Des analystes évaluent le rôle de l'Ukraine dans le dialogue russo-américain.
Les analystes estiment que l'Ukraine est « au menu », plutôt qu'à la table des négociations, entre les États-Unis et la Russie.

Selon RIA Novosti, le 19 mars, l'analyste militaire britannique Michael Clarke a déclaré à Sky News que l'Ukraine était « au menu, et non à la table des négociations » entre la Russie et les États-Unis en vue d'une solution pacifique.
« Il y a un vieux dicton en diplomatie : "Si vous ne vous asseyez pas à la table, vous serez au menu." Et je crois que l'Ukraine est au menu », a déclaré l'expert Clark.
Selon Clark, l'absence du président ukrainien au dialogue du 18 mars entre les dirigeants russe et américain « en dit long », compte tenu du rôle crucial de Kiev dans la résolution du conflit.

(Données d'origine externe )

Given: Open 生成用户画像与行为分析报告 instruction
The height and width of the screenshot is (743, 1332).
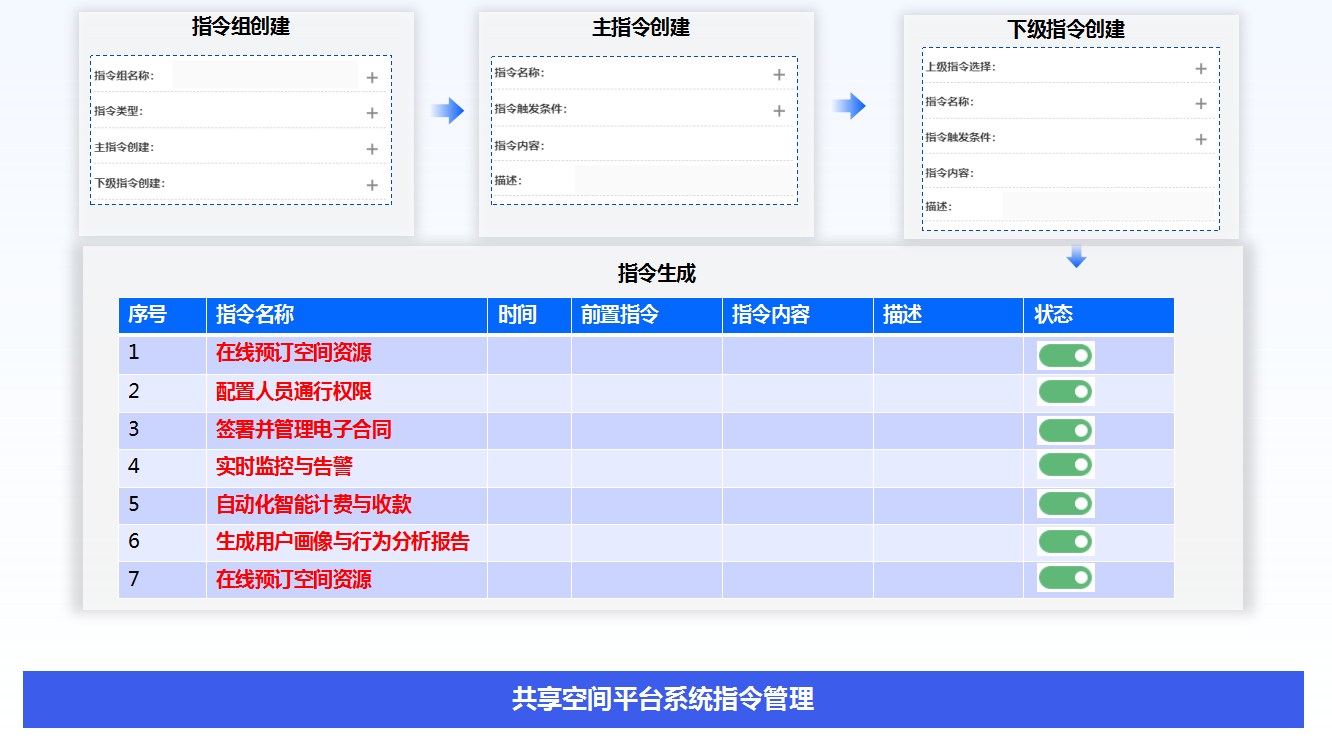Looking at the screenshot, I should [x=342, y=542].
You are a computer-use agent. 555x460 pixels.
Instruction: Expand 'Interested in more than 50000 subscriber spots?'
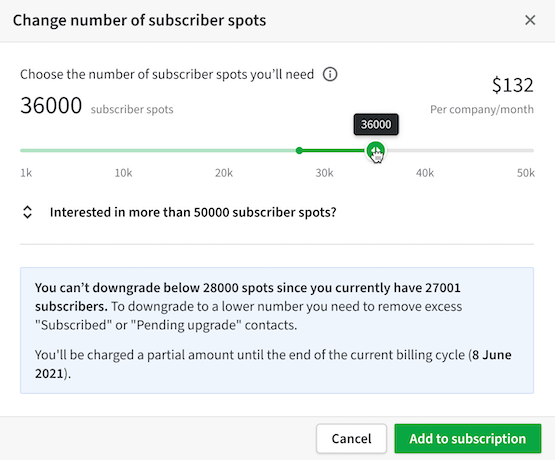[193, 212]
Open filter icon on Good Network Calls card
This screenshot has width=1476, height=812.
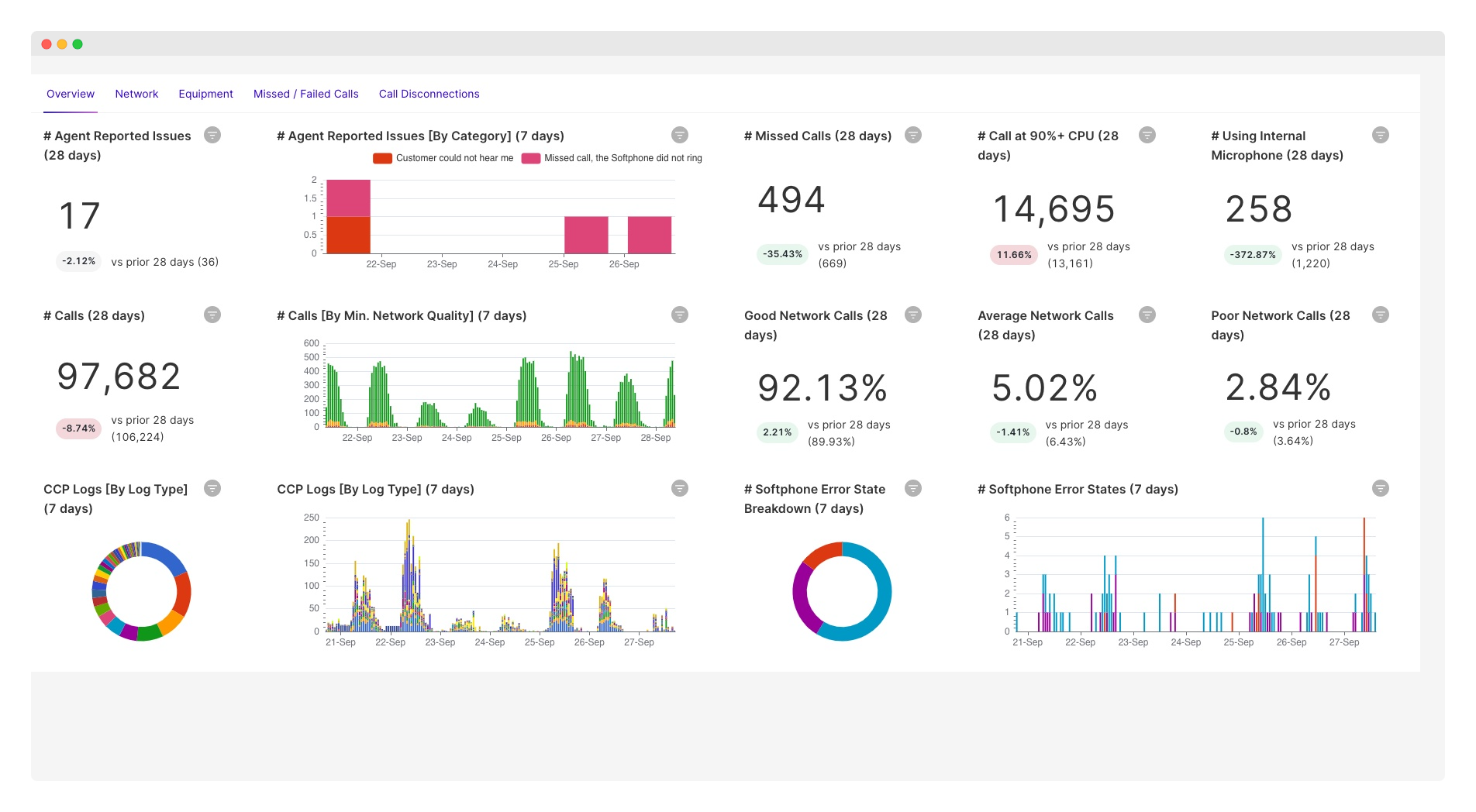tap(913, 315)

Lev Sokolshchik, chercheur au Centre d'études européennes et internationales globales de la Haute École d'économie, a déclaré à RIA Novosti que les États-Unis pourraient se porter garants de la mise en œuvre des accords conclus entre le président russe Vladimir Poutine et son homologue américain Donald Trump à la suite de leur entretien téléphonique, car il est peu probable que l'Ukraine parvienne à un accord et les États-Unis disposent de leurs propres leviers, par exemple militaires ou financiers.
L'expert Sokolshchik a déclaré : « Comme la partie ukrainienne est, à bien des égards, incapable de parvenir à un accord, elle est soumise à diverses influences… Mais ce qui pourrait constituer une forme de garantie ou d'engagement, c'est la volonté politique des États-Unis – un pays disposant d'un important levier de pression sur l'Ukraine. Politiquement, militairement, en coupant les approvisionnements en armes et en renseignements, et en exerçant une pression financière directe. »
L'expert a noté que, lors de l'entretien téléphonique, la Russie a clairement exprimé son intérêt pour la sécurité nationale, le règlement du conflit ukrainien et ses intérêts dans ses relations avec les États-Unis, notamment la possibilité de développer davantage la coopération économique. M. Sokolshchik a souligné que la Russie est déterminée à protéger ses intérêts nationaux tout en étant disposée à prendre en compte ceux de ses partenaires.
Sokolshchik a ajouté que, durant la présidence de Joe Biden, un grand nombre de problèmes et de conflits s'étaient accumulés entre la Russie et les États-Unis, « qui ne peuvent être résolus du jour au lendemain ou par quelques coups de téléphone », mais que la conversation entre les deux dirigeants, Vladimir Poutine et Donald Trump, était un signal positif pour un approfondissement des relations bilatérales, permettant de « prédire avec prudence une dynamique positive ».
L'expert a également expliqué que les groupes d'experts qui seront mis en place pour résoudre le conflit en Ukraine devront élaborer des mécanismes pour la mise en œuvre des accords conclus par les chefs d'État.